Interment will be in Bellevue Memorial Park. Rev. Lloyd Joiner, Jr. Pastor of Progressive Baptist Church will officiate the Celebration of Life.

John Wilfred Joseph was born on September 29, 1933, to the union of Reverend Adam Joseph and Mrs. Julia Lee Jones Joseph.

He was  born and raised on his father’s farm in Plaisance during the time of racial divide and a dual education system, which relegated him to minimum and hand-me-down materials for an education.

Joseph enrolled at St. Landry Parish Colored Training School and graduated with honors in 1951. He then attended Leland College and graduated magna cum laude in May of 1955.

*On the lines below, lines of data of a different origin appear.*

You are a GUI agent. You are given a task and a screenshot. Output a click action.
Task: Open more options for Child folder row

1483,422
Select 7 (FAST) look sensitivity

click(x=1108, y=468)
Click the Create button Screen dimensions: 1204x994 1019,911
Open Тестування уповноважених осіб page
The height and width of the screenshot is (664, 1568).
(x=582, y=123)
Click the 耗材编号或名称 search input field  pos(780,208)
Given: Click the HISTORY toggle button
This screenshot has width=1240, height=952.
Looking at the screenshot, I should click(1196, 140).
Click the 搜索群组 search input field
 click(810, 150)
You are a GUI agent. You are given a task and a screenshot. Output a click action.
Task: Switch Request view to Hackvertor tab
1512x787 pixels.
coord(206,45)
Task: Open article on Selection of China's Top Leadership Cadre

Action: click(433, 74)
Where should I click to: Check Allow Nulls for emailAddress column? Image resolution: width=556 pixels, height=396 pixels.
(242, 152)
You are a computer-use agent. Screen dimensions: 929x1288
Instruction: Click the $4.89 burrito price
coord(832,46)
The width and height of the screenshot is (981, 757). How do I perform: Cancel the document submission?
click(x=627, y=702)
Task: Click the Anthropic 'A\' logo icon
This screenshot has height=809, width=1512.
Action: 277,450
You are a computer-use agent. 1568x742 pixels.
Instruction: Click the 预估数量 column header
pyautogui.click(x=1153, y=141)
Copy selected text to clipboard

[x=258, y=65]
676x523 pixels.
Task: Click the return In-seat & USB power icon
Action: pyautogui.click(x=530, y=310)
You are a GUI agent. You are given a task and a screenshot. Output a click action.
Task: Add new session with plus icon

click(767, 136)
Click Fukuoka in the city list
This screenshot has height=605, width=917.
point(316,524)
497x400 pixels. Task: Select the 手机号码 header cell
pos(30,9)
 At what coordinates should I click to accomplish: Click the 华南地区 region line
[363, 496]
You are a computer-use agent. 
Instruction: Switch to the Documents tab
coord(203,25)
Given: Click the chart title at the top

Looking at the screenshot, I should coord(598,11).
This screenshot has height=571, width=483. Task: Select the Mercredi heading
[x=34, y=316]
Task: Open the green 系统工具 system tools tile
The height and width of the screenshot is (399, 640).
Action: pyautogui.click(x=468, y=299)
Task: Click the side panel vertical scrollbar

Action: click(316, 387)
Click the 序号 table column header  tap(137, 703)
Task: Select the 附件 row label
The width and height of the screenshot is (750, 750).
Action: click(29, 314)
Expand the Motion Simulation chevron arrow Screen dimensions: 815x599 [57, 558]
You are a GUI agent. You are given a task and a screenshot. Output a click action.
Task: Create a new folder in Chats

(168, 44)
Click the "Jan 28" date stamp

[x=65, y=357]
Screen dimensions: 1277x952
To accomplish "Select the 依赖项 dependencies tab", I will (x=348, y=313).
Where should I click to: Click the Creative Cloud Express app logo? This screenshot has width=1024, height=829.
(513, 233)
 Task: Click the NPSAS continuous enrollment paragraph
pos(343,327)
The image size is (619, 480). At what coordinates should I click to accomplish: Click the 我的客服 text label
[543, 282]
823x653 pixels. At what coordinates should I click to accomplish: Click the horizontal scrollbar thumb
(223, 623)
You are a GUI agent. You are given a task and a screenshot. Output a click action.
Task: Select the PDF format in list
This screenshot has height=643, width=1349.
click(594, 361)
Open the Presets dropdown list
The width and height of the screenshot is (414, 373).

He, subsequently, earned a Master’s Degree in Administration and Supervision from Southern University. An additional thirty graduate hours were earned at USL (now ULL), LSU, and Clark Atlanta University.

On December 24, 1955, John W. Joseph married Cecile Catherine Slaughter.The couple had eight children.

John W. Joseph began teaching in the St. Landry Parish Public School System in January of 1958.
He served as teacher, coach, guidance counselor, assistant principal, principal, school system supervisor and director of federal programs. After 32 years with St. Landry Parish Public School System, Joseph retired.
In 1986, he was elected to serve as the 17th Mayor of the City of Opelousas and the 1st African American Mayor of Louisiana’s 3rd oldest City.

He was re-elected in 1990.

“This anointed public servant was appointed to state wide positions by three Louisiana Governors with confirmations by the State Senate,” his obituary says. “He served as Deputy Secretary of the Louisiana Department of Social Services, member of Southern University Board of Supervisors for 8 1/2 years, member of the Louisiana Board of Regents’ Committee on Academic and Student Affairs, was elected parish-wide member for three terms on the St. Landry Parish Democratic Executive Committee, became an Executive and Entrepreneur as co-owner of Ford and Joseph Funeral Home, Inc., was a member of Keystone Lodge No. 196, Commander-In-Chief of R.B. Jones, Sr. Consistory, No. 298, and as a member of Iota Epsilon Sigma Chapter of Phi Beta Sigma. The life of this icon reflects ten administrative public service positions.”

In an effort to document his legacy, John W. Joseph penned a book entitled “From Farm Boy to First Black Mayor” in 2006.